Soal yang Diberikan:
Tuliskan kembali tanpa perubahan bagian berita tentang seminar MK dan UBL di bawah ini, antara "Sebagai pembicara dalam" dan "dalam peraturan daerah.", termasuk keduanya.

Kutipan:
------------------------------------------------

LAMPUNG, HUMAS MKRI - Mahkamah Konstitusi (MK) bekerjasama dengan Universitas Bandar Lampung (UBL) mengadakan Seminar Nasional bertajuk “Optimalisasi Peran Perguruan Tinggi Dalam Implementasi Putusan MK Nomor 35/PUU-IX/2012 Terkait Pengakuan Hak Masyarakat Adat”. Acara ini merupakan wujud dari Penandatanganan Nota Kesepahaman antara MK dengan UBL, pada Selasa (1/10/2019) di Kampus Pascasarjana Universitas Bandar Lampung.
Sebagai pembicara dalam Seminar Nasional ini adalah Panitera MK Muhidin, ia mengungkapkan bahwa kriteria masyarakat hukum adat dalam putusan MK adalah sesuai dengan perkembangan masyarakat. Keberadaannya telah diakui berdasarkan undang-undang yang berlaku sebagai pencerminan perkembangan nilai-nilai yang dianggap ideal dalam masyarakat dewasa ini, baik undang-undang yang bersifat umum maupun bersifat sektoral, seperti bidang agraria, kehutanan, perikanan, dan lain-lain maupun dalam peraturan daerah.

------------------------------------------------

Catatan dataset:
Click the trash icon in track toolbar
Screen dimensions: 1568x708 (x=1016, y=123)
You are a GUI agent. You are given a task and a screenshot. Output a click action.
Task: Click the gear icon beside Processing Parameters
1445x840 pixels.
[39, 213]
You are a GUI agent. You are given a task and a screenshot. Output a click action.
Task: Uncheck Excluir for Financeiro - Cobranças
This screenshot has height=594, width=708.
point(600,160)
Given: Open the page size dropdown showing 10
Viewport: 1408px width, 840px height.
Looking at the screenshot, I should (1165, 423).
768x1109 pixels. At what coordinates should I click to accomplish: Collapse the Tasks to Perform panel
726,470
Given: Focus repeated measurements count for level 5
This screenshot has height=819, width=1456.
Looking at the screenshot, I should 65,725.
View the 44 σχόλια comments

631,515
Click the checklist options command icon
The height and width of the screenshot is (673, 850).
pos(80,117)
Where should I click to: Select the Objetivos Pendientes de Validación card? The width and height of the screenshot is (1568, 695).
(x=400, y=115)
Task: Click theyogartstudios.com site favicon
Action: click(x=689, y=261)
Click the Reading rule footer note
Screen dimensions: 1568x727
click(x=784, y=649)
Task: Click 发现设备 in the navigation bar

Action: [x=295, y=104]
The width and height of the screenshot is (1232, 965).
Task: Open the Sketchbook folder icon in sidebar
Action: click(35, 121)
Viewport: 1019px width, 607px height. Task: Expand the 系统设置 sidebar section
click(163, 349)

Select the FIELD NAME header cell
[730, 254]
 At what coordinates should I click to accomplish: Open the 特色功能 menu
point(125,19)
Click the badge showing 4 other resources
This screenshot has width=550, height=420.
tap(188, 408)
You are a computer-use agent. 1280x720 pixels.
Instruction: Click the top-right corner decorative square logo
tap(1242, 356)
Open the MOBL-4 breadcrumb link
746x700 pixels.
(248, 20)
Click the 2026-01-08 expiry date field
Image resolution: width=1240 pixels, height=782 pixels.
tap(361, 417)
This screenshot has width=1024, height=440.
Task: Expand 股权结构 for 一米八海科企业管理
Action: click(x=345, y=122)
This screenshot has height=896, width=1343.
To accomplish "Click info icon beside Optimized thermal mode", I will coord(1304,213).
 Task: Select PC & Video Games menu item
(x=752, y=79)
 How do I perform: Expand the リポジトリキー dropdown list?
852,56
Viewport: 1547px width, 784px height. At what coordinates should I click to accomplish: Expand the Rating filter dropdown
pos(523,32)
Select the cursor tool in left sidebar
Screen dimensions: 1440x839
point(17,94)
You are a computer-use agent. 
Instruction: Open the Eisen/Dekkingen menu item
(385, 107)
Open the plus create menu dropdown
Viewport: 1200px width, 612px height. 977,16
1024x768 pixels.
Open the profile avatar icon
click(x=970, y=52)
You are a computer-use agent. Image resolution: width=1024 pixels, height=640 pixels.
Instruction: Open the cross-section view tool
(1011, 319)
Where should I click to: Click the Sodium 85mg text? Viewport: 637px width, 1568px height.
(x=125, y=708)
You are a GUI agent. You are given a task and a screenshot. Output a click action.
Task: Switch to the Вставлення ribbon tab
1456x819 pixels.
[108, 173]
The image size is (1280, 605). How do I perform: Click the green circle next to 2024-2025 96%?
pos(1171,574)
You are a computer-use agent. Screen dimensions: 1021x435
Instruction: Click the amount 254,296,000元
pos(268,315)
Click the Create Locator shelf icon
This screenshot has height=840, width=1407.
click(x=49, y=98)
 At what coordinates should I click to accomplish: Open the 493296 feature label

------------------------------------------------

Jawaban Latihan:
Sebagai pembicara dalam Seminar Nasional ini adalah Panitera MK Muhidin, ia mengungkapkan bahwa kriteria masyarakat hukum adat dalam putusan MK adalah sesuai dengan perkembangan masyarakat. Keberadaannya telah diakui berdasarkan undang-undang yang berlaku sebagai pencerminan perkembangan nilai-nilai yang dianggap ideal dalam masyarakat dewasa ini, baik undang-undang yang bersifat umum maupun bersifat sektoral, seperti bidang agraria, kehutanan, perikanan, dan lain-lain maupun dalam peraturan daerah.